Heh yeah very funny. Im laughing..on the inside.
Opengl automatically will calculate this formula, for 3 dimensions not less, and that is expensive, resource-wise.
My function set will allow you to choose, 1 2 or 3 dimensional calculation.

Because of the way i will finish this lib, in some cases, it might prove to be faster than opengl.
Additionally to the prexisting lib, I will be building a set for each degree to calculate in 1 dimension.
So, this would be something like this: Linear_Bezier_Curve_1d() ... Quadra... etc

The reasoning for a 1d lib would actually be an advantage, because the amount of calculations will be almost half of what the 2d calls for in resources. I had a few ideas for using bezier in 1d, and it should prove useful to many.
Think about that, 1d, you can have a line across the screen with many segments,
 which would only be affected by the bezier is Y dimension, or X....
This could be VERY handy in making 3d bezier surfaces too...by affecting only the Y dimension.

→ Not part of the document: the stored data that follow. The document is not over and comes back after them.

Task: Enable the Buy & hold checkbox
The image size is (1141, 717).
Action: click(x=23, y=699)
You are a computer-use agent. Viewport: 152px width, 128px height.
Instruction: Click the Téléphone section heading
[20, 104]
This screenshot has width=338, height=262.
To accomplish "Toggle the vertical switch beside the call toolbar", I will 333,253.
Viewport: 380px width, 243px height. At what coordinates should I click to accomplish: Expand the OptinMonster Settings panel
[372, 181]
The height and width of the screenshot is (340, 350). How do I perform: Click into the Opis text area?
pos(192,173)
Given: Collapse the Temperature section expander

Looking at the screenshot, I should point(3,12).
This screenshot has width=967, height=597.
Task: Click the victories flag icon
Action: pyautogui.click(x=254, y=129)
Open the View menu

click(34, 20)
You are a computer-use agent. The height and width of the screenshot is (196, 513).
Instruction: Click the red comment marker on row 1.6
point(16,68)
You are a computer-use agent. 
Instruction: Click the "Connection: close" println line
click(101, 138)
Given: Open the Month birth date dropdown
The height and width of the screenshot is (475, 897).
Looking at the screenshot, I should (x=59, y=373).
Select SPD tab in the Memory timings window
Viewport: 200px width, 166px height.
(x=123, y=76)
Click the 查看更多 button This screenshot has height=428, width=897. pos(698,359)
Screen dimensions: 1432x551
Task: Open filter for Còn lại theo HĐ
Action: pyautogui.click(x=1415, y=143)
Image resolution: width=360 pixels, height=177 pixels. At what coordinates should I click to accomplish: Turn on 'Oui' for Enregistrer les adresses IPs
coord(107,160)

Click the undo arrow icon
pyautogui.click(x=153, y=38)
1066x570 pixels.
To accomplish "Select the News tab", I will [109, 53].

So the theory is, GLBasic can run a 1 dimensional bezier calculation faster than opengl, simply because opengl automatically calculates 3 dimensions(2 too many).

edit:
i was testing the algorithms, and found you can interpolate through the control points by altering the inputs to the function.
Just update the control point inputs with new positioning info according to tensions and constraints(do a check against the magnitude distance for control handles, versus a fixed vertex array index), before calling the function.

example. if the line is a quadratic, and it is 10 points..
You can check the magnitude distance of the control point, and the 5th index position in the array.
This will be the center point which you are testing, to maintain some sort of automatic movement of the control point.
From here you make a constraint.....for instance, if magnitude of the 5th point is greater than 100 away from the control point, then move the control point input data to be closer to the 5th point.



I was able to create rigid animated lines, and not-so-rigid lines, which makes them act like a spring or a rubber band.

[Hemlos]

Found quintic in some code on the web....here i convert it into general format...i will add quintic now also.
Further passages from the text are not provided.